::: Task data :::

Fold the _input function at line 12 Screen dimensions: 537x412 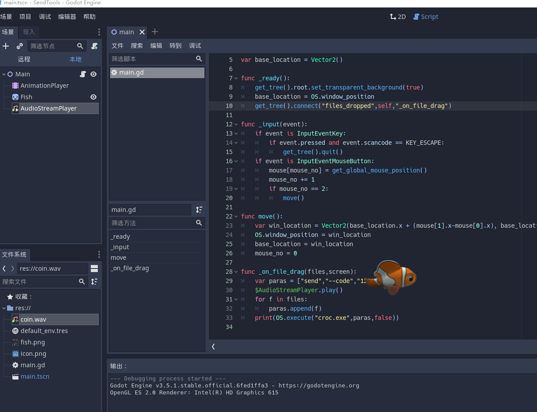pos(236,124)
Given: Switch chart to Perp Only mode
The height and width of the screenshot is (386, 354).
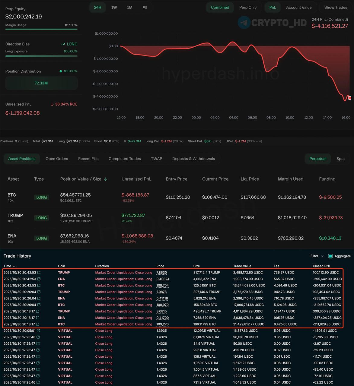Looking at the screenshot, I should 248,8.
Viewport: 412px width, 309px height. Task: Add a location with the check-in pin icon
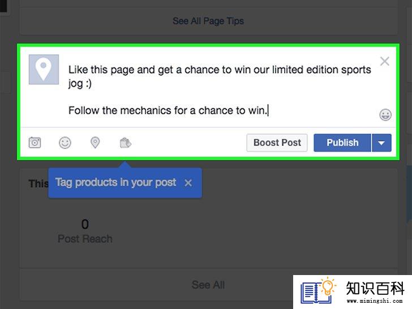tap(95, 143)
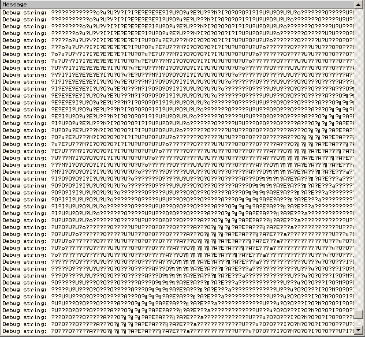Viewport: 365px width, 337px height.
Task: Select the last visible Debug string row
Action: tap(173, 331)
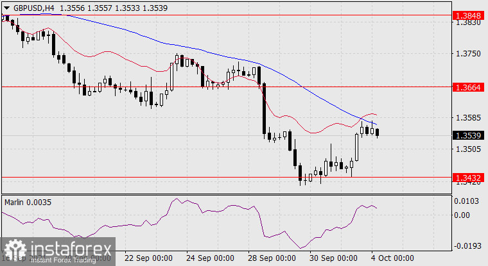488x266 pixels.
Task: Click the current price 1.3539 marker
Action: click(x=467, y=135)
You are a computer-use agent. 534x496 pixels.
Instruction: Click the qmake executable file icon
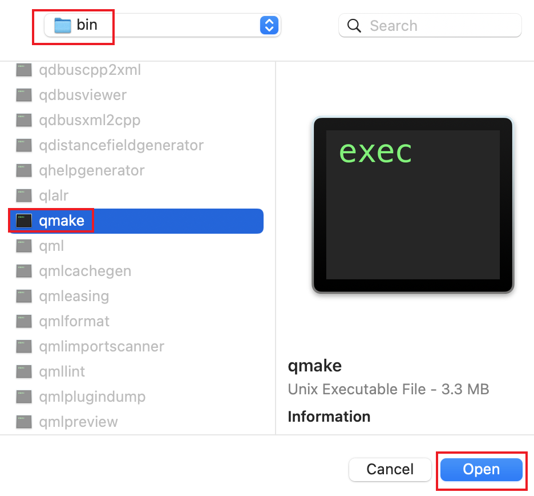[x=24, y=221]
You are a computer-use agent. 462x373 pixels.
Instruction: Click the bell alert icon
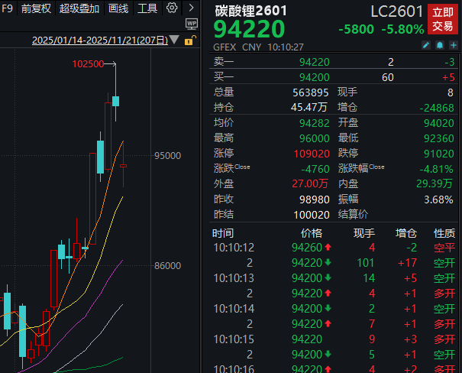[438, 47]
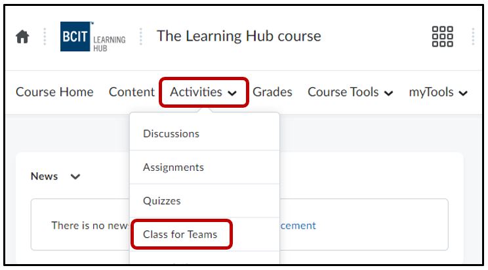Open the Content navbar item

point(132,92)
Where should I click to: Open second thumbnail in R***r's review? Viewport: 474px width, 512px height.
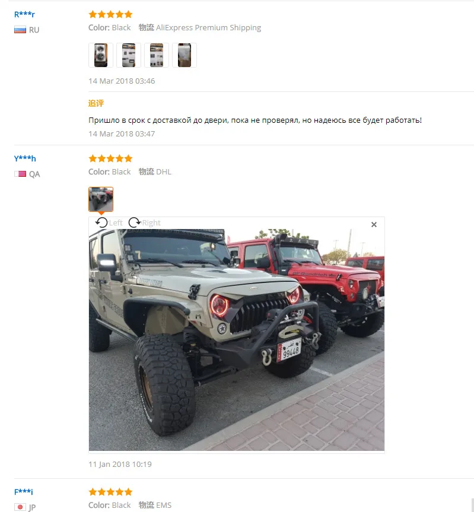[129, 55]
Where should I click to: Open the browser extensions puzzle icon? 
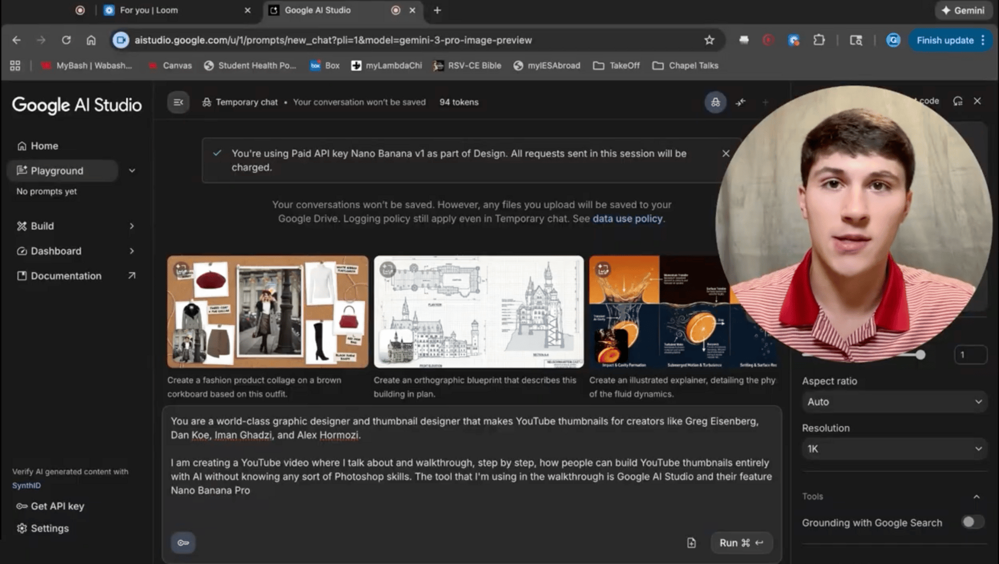[x=819, y=40]
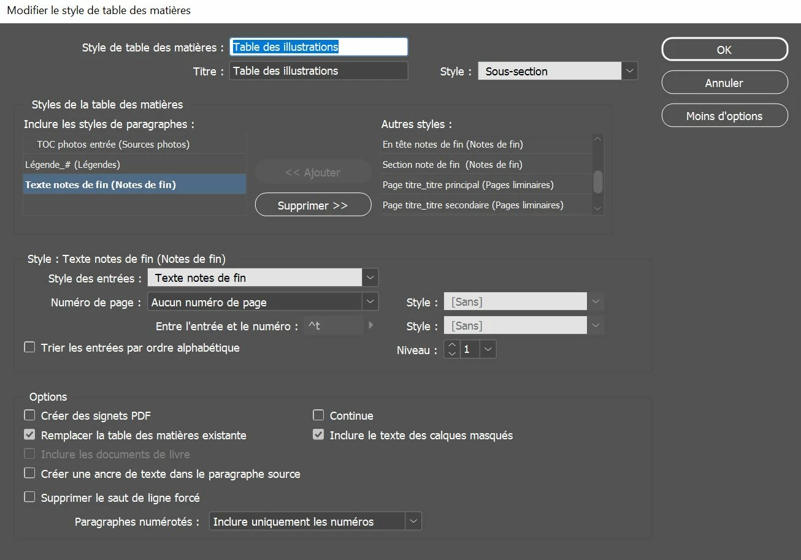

:::

§ **Instructions to follow**
Please swap "Instruction" for "Command" in the stretch of items from the line containing "Viewport: 412px width, 309px" through the end of the items, changing nothing else, and leave the pictures out of your answer.

§ **Answer to this problem**
Viewport: 412px width, 309px height. Task: Add a location with the check-in pin icon
tap(95, 143)
Viewport: 365px width, 337px height.
Task: Select the last visible Debug string row
Action: tap(173, 331)
488x266 pixels.
Task: Click the current price 1.3539 marker
Action: click(x=467, y=135)
You are a computer-use agent. 534x496 pixels.
Command: Click the qmake executable file icon
[x=24, y=221]
You are a computer-use agent. 462x373 pixels.
Command: Click the bell alert icon
[438, 47]
Open the Content navbar item

point(132,92)
Where should I click to: Open second thumbnail in R***r's review? Viewport: 474px width, 512px height.
[129, 55]
Where should I click to: Open the browser extensions puzzle icon? 
[x=819, y=40]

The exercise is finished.